*** Extracted records

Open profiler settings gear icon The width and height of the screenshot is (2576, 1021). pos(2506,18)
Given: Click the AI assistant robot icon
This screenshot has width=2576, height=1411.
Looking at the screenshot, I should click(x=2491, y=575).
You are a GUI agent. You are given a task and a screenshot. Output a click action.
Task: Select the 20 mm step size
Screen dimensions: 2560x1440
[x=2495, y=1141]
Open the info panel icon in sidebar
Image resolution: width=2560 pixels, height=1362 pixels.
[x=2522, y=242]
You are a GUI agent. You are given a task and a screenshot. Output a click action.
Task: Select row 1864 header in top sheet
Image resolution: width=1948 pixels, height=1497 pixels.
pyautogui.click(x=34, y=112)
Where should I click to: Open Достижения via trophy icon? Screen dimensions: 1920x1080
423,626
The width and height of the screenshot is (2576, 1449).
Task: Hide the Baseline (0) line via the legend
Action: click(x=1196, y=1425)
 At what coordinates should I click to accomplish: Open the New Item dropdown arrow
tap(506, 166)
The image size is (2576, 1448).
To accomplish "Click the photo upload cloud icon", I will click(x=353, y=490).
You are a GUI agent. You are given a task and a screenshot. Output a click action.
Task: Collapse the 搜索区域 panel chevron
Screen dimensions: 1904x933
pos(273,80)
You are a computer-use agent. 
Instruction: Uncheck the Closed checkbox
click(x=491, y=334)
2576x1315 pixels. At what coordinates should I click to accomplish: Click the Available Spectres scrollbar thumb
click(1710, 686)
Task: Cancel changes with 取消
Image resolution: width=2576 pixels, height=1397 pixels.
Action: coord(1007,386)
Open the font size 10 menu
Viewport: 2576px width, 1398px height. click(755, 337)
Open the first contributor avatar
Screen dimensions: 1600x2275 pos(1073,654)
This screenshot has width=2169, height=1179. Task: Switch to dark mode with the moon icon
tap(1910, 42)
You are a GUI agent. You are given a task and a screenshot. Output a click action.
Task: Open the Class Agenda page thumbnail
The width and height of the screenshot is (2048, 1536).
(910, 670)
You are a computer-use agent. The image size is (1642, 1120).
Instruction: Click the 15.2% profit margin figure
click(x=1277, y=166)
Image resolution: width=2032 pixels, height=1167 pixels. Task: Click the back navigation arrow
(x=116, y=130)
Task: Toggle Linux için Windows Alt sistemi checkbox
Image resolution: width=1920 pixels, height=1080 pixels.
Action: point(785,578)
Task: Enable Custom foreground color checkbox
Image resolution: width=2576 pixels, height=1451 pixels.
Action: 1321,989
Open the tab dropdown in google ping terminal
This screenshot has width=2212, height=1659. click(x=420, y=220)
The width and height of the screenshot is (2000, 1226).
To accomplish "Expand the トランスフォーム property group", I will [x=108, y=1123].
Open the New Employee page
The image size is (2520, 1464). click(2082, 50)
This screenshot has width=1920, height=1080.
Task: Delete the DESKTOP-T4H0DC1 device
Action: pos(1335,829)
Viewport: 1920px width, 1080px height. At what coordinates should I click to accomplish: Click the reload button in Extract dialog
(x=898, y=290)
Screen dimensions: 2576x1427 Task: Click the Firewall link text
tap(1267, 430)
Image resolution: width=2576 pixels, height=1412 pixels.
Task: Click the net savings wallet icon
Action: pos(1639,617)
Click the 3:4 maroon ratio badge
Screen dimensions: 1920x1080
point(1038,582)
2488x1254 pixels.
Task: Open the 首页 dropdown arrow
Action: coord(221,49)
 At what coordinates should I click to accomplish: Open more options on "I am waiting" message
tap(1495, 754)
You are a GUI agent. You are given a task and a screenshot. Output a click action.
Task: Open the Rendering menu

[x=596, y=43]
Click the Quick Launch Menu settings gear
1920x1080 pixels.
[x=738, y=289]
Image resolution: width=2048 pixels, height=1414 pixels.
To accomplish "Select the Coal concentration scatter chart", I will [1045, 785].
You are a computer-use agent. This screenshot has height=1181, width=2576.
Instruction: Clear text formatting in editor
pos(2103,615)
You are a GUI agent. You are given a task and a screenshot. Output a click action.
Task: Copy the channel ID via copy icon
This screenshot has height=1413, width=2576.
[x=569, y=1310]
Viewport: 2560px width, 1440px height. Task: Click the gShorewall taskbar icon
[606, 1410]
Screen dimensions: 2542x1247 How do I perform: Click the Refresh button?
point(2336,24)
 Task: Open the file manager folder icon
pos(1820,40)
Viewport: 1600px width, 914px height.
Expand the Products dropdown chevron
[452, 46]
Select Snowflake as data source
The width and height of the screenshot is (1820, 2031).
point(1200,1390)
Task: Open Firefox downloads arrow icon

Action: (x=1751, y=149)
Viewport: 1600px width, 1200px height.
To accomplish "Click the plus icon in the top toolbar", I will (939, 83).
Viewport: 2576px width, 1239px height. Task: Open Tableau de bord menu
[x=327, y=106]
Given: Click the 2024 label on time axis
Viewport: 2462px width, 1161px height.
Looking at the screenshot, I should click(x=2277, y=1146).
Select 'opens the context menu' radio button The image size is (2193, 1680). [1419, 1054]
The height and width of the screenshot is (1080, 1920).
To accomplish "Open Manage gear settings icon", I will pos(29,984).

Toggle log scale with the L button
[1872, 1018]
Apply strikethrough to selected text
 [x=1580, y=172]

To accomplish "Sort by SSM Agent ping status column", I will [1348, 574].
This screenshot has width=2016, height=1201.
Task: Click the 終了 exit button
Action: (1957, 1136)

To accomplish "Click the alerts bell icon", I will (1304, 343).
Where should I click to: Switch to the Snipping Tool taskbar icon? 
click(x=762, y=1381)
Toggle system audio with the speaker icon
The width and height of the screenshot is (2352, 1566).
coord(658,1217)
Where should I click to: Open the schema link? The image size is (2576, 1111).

******

Exercise description — Among the lines above, please find those with "computer" and copy them.

Result of this exercise —
You are a computer-use agent. 
You are a computer-use agent. The image size is (1642, 1120).
You are a computer-use agent. This screenshot has height=1181, width=2576.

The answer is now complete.